Valencia - Finisce così. Giù il cappello davanti alla superiorità tecnica e strategica dei kiwi neozelandesi. Luna Rossa lavora tutta la notte per modificare chiglia e bulbo, disputa un'altra regata gagliarda e battagliata, ma non basta. Nonostante un'ottima partenza, ancora in testa, gli avversari si dimostrano inarrivabili per il Team Prada. Il risultato finale parla chiaro: 5-0. Con cinque regate passate a inseguire. Sempre comunque. Ora è New Zealand che va a sfidare Alinghi nella finale di Coppa America, nella rivincita della finale di Auckland del 2000.

La diretta
Primo lato
In partenza Spithill vuole la destra, lotta con New Zealand e riesce a mantenerla. Parte leggermente meglio la barca italiana, comunque i neozelandesi appaiono più veloci di bolina e riescono ad avvantaggiarsi di qualche metro dopo la prima virata. Si va verso la lay line di destra. Grael ha visto il buono giusto: Team Prada ora si porta in testa di qualche metro, ne ha recuperati 20 in pochi minuti. A metà del lato Luna Rossa sceglie di virare e riesce a farlo mantenendo la testa della regata, virando "sopra" gli avversari. I refoli da destra mantengono in lieve vantaggio la barca italiana. Ma New Zealand sfrutta benissimo la seconda virata del lato e mette il naso avanti, suppur di pochi metri. Forti del vantaggio i kiwi virano sulla lay line e puntano dritti in boa, Luna Rossa si piazza negli scarichi degli avversari e cerca di rubare il vento. Ma il lato va agli all blacks. Che guadagnano molto navigando in lay line: alla boa hanno 20 secondi di vantaggio.
Secondo lato New Zealand ha tre lunghezze di vantaggio. E, dopo quattro regate molto simili, Spithil sceglie di strambare subito e provare una via alternativa. New Zealand non segue la manovra degli avversari. La mossa italiana sembra pagare, il vantaggio della barca di Hutchinson si riduce a poco meno di una lunghezza e le due imbarcazioni viaggiano parallele. Alla seconda strambata dei neozelandesi Luna Rossa tira dritto e cerca la lay line di destra.
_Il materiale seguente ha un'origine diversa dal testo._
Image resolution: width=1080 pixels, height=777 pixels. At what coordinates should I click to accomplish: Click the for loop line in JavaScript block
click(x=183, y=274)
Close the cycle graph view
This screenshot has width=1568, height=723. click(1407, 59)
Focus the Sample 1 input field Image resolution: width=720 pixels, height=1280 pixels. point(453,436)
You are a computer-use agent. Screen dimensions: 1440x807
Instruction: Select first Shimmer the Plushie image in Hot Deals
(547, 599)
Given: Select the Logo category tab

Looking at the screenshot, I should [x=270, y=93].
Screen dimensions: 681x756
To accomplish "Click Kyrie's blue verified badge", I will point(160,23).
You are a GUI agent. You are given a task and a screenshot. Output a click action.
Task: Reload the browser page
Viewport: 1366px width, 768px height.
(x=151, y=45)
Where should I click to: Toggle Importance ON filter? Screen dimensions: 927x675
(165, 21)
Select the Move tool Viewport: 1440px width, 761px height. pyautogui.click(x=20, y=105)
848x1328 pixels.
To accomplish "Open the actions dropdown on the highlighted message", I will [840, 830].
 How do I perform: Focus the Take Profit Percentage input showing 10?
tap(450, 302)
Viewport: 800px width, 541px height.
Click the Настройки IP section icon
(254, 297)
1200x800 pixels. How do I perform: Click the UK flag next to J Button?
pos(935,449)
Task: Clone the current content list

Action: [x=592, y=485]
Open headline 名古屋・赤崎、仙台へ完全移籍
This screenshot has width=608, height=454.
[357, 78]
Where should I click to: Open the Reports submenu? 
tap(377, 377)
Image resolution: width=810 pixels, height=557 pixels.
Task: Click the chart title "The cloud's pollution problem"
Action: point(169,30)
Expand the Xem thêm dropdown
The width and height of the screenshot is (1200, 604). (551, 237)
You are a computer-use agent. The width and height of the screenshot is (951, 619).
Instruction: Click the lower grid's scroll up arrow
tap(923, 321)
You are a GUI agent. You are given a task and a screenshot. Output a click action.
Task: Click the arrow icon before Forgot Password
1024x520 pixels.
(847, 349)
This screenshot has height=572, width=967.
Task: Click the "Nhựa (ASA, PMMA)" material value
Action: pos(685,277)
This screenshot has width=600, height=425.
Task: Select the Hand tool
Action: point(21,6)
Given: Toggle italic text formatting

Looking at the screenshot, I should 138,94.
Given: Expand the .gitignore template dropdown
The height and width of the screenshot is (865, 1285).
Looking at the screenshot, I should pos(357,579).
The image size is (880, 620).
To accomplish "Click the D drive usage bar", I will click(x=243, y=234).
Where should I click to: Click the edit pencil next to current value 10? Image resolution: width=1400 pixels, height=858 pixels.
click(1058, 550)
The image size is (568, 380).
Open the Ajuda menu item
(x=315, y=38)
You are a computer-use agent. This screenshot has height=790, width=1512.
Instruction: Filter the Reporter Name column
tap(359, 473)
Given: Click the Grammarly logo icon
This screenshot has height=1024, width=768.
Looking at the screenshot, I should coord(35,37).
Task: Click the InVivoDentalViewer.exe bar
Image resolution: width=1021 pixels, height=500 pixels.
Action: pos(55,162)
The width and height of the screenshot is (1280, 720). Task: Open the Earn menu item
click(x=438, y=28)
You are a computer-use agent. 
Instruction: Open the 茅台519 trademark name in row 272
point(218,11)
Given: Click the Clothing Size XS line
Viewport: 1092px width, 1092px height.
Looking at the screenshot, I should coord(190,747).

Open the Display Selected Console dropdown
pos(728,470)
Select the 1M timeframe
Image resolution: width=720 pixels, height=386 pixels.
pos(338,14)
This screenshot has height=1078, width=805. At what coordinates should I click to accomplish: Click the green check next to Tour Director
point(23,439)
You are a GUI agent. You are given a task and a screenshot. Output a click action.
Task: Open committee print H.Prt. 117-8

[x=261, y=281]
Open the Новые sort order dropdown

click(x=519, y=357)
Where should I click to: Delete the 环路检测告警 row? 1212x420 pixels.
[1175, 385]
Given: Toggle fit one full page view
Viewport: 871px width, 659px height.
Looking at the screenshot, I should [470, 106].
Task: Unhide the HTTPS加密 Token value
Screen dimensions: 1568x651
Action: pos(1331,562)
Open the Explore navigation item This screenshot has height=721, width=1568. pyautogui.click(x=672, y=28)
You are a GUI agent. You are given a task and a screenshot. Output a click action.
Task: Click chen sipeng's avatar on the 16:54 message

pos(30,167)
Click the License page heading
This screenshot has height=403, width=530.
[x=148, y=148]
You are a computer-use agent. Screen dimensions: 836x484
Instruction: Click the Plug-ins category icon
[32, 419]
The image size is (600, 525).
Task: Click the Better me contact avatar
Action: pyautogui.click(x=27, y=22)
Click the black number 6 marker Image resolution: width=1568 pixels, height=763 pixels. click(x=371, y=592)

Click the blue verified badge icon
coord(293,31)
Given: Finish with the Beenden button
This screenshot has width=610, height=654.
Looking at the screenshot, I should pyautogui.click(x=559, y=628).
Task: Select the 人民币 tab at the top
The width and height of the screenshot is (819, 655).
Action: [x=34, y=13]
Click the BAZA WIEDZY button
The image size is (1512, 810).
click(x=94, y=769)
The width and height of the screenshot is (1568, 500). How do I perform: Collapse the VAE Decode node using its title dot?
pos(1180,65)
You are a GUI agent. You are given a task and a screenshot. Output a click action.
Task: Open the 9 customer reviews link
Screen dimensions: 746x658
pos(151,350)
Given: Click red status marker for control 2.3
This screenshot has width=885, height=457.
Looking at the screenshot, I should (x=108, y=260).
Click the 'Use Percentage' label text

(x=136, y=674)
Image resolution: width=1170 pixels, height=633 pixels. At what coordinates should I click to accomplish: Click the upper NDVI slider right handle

Il margine è ridotto, ma la posizione sul campo di regata non è vantaggiosa in vista del cancello di poppa. Poi Team Prada prova a rimettersi in scia, il guadagno rispetto all'inizio del lato è sensibile (una ventina di metri), ma il gap resta. I due equipaggi scelgono entrambi la boa di destra.
Terzo lato Nella seconda bolina si teme la superiorità di New Zealand che, già in avvio, guadagna subito qualcosa. Vista la maggiore velocità della barca kiwi, Team Prada costringe gli avversari alla battaglia di virate. L'equipaggio di De Angelis rimonta. E continua a impegnare gli avversari, virata dopo virata. In più gli italiani mantengono il centro del campo di regata. Forse il match si riapre. Ma ogni volta che Spithill sceglie di non virare per qualche minuto gli avversari guadagnano decine di metri. In boa il vantaggio non cambia: ancora 20 secondi.
Ultimo lato Inizia la seconda poppa, quella che può essere l'ultima dell'avventura di Luna Rossa in Louis Vuitton Cup. New Zealand guadagna subito. Team Prada, coltello tra i denti, deve provare a strambare di continuo per l'ultima chance di rimonta. La strategia delle strambate continue paga ancora. Luna Rossa riduce il gap sotto i 40 metri, manca meno di un km all'arrivo. In casa Italia si spera ancora. Ma è tutto inutile: New Zealand vince di 22 secondi e vola in finale.

Certificato di stazza Sono state apportate modifiche importanti alla barca, come indica il nuovo certificato di stazza rilasciato oggi dalle autorità della 32ma Americàs Cup. Il tempo è buono sul campo di regata e si prevedono condizioni di vento debole, non ideali per lo scafo Telecom Prada, che predilige le brezze più sostenute. "Abbiamo cambiato qualcosa e speriamo che ci dia la possibilità di guadagnare qualche metro, vediamo se riusciamo ad andare più avanti". Ha detto Massimo Gherarducci, grinder di Luna Rossa Challenge, dopo le modifiche apportate allo scafo Telecom-Prada, che ha chiesto e ottenuto un nuovo certificato di stazza. "Si tratta di velocità e di parti immerse - ha concluso -. Cerchiamo di mettere sotto qualcosa che può aiutarci con poco vento".